● Work to be completed
Find each line below containing the word "label" and copy it.

**** Dataset entries

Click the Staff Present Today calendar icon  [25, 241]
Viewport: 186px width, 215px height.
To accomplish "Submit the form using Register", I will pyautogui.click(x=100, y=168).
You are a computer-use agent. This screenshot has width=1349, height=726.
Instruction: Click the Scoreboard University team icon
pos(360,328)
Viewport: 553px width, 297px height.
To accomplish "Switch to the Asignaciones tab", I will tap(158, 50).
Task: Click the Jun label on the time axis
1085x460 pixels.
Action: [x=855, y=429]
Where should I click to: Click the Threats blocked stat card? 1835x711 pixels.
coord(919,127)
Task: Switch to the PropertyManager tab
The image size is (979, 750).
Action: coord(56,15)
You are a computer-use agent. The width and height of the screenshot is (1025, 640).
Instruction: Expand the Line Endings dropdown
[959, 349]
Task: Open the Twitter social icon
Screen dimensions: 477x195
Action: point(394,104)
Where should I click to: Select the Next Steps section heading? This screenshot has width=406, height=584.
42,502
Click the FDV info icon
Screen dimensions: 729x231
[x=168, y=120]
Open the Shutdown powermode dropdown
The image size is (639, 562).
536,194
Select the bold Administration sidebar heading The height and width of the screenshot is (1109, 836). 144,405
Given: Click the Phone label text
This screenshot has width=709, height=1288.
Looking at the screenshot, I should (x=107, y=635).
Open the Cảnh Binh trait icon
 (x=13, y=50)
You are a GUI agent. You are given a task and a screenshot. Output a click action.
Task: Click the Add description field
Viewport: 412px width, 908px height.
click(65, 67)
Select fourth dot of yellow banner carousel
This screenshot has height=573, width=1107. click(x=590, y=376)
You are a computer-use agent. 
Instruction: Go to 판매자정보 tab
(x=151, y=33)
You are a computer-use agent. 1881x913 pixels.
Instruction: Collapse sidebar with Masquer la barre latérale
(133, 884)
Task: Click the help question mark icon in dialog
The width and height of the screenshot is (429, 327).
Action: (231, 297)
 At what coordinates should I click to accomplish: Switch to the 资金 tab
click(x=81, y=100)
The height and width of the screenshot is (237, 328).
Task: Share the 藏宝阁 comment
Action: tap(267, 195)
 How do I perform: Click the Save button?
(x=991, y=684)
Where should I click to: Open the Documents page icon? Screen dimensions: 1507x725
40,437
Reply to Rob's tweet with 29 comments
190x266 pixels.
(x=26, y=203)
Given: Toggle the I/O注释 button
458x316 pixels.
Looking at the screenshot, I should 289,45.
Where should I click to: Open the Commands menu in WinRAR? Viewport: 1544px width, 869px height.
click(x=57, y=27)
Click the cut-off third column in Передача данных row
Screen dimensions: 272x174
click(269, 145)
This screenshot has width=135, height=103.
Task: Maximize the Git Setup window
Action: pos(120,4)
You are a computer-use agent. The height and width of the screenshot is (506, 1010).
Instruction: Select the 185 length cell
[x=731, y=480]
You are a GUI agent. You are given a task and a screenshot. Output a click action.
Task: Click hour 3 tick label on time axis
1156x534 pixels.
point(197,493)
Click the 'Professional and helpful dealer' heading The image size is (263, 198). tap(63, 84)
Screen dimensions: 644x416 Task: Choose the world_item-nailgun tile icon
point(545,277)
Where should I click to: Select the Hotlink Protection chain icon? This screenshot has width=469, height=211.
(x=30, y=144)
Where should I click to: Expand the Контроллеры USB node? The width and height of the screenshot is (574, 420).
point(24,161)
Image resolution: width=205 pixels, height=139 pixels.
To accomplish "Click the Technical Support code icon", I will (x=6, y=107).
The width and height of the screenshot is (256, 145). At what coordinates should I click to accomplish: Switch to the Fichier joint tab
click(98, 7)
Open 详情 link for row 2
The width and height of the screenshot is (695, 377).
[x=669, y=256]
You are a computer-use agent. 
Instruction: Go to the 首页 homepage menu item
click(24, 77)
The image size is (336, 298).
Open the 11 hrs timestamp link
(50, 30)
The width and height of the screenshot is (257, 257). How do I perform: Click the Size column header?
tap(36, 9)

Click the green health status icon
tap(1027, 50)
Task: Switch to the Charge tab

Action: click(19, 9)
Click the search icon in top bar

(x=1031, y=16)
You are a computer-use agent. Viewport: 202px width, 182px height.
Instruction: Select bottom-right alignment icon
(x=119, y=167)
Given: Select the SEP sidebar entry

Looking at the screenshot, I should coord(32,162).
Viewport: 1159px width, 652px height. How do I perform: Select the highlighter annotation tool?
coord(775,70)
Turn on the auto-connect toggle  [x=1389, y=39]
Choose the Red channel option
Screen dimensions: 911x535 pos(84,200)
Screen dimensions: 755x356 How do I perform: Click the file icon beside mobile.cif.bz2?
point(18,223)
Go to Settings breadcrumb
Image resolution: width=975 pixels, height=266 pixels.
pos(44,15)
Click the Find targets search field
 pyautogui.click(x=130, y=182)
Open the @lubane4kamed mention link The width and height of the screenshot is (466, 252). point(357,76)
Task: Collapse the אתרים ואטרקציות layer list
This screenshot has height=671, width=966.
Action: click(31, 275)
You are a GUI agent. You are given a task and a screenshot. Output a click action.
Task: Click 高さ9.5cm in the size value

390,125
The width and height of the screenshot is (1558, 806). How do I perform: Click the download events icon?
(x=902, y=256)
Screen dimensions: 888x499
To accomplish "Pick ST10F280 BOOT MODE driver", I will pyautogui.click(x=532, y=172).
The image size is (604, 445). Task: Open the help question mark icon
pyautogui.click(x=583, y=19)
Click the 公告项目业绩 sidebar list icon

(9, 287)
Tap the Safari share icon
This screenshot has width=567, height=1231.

********

● Task solution
Task: Click the Jun label on the time axis
Given: Click the Phone label text
Task: Click hour 3 tick label on time axis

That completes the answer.